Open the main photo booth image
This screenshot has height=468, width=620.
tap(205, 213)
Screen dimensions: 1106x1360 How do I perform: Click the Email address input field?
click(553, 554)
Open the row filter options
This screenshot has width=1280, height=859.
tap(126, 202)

━━━━━━━━━━━━━━━━━━━━

_DIRECTIONS_. Copy out the whole listing above word for word, with every line in its original order.

_TASK ANSWER_.
Open the main photo booth image
This screenshot has height=468, width=620.
tap(205, 213)
Screen dimensions: 1106x1360 How do I perform: Click the Email address input field?
click(553, 554)
Open the row filter options
This screenshot has width=1280, height=859.
tap(126, 202)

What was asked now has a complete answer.